Before we proceed, it is worth asking why these three phenomena have not previously been linked together via QUD. This may reflect a difference in emphasis over the fields' histories and their treatment of literal and inferred meaning. On the one hand, work on implicature has assumed that the literal message is easy to identify and that complexity emerges in the subsequent calculation of what is meant beyond that literal meaning. Likewise, in the case of presupposition and presupposition accommodation, the emphasis has been placed on identifying what additional meaning is at stake given the words used to convey a particular literal message. On the other hand, coreference models typically target the ambiguity in the literal message, specifically concerning which individual in the available set of entities in the preceding context is most likely to be referenced here. This in turn depends on inferences about the operative coherence relation. Only recently have these three areas been analyzed in terms of QUD. Pronouns historically were modeled primarily in terms of entity salience (see Ariel, 1990; Gundel et al., 1993; Arnold, 2001) and more rarely in terms of QUDs or coherence relations (Winograd, 1972; Hobbs, 1979; Kehler, 2002). Work in implicature and presuppositions has only recently focused on the importance of QUD (Breheny et al., 2006; Beaver and Clark, 2008; Zondervan et al., 2009; Cummins, 2014; de Marneffe and Tonhauser, 2015; Simons et al., to appear). Our studies represent the inevitable convergence of these separate research strands.

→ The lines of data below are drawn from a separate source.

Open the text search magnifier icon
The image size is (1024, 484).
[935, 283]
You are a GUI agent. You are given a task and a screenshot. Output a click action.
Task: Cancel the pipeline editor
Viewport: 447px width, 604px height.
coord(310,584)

Experiment 1: Scalar Implicature

This experiment uses a rating task to test the hypothesis that the availability of scalar implicatures is sensitive to QUD, as evoked via focus placement. Participants listen to sentences containing weak scalars in two conditions (neutral vs. focus) and then answer a question about the status of a stronger statement. The design is a within-participants and within-items manipulation.

Participants

Seventy-seven English-speaking participants were recruited from Amazon Mechanical Turk, location restricted to the United States. After eliminating data from 12 bilinguals and 5 participants who failed to complete the task, data from 60 monolingual participants remained for the main analysis. Participants were paid between $1.80 and $2.50.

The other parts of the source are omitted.